We conclude that investors can avoid
investment catnip by:
• remaining disciplined about adhering to
a clear definition of success: What are
you trying to achieve and why? What are
the implications/costs of failure?
• identifying and assessing the drivers of
performance: Why should it work? When
won’t it work? Is it time-period or
market-condition dependent?
1 For a concise summary of behavioural finance, see: Behavioural Finance: Understanding how the mind can help or hinder
investment success, by Byrne and Utkus, Vanguard Asset Management, 2010.
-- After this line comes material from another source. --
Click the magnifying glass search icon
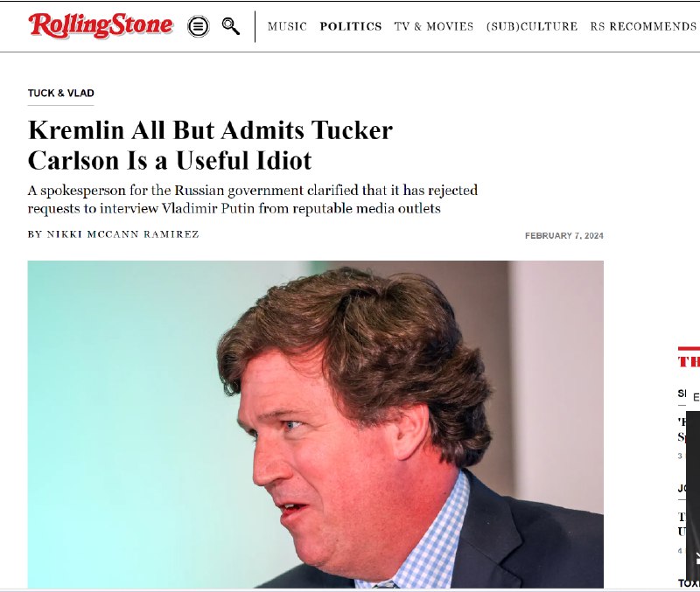The height and width of the screenshot is (592, 700). point(231,26)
This document is directed at professional investors only as defined under the MiFID
Directive. Not for Public Distribution. It is for educational purposes only and is not a
recommendation or solicitation to buy or sell investments.
Author
Jeff Molitor, Chief
Investment
Officer, Europe
Know your goals
As Lewis Carroll wrote, “If you don’t know
where you are going, any road will take
you there”. If you don’t have a clearly
defined definition of success and guardrails
to keep you on track, any concept that offers
potentially higher returns or potentially lower
volatility may appear worthwhile. Ultimately
investors should strive to have a clear
understanding of the risk and return
characteristics that are appropriate for a
given pool of assets. In other words, what
returns do they need to achieve over a given
period and what risks are they willing, or
unwilling, to take?
Some questions you might want to ask
when considering a new type of investment
strategy include:
• Do you really understand it?
• What drives the return?
• Does it sound too good to be true?
• Why is a given strategy likely to succeed
in the future?
• Under what circumstances could it fail?
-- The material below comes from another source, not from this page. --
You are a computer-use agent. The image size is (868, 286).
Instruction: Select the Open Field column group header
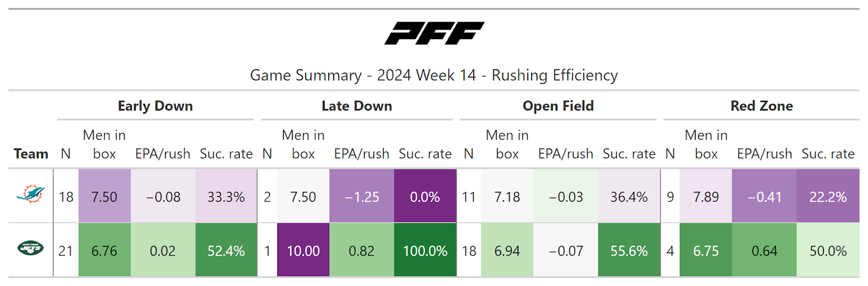click(x=558, y=106)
• What implicit assumptions are you making
to believe that this approach will work?
• Talented manager?
• Market inefficiency that can be exploited
(and may disappear over time)?
• Have you challenged your assumptions to
help ensure that you are not basing your
analysis on misconceptions or behavioural
biases?
• Does your organisation have the talent
and capability to implement this strategy,
either directly or by selecting and
monitoring third-party managers?
This paper offers a retrospective review
of some investment innovations that
ultimately proved to be catnip. All of these
strategies / concepts held great appeal for
very plausible reasons, but all suffered from
flaws that led to investor disappointment.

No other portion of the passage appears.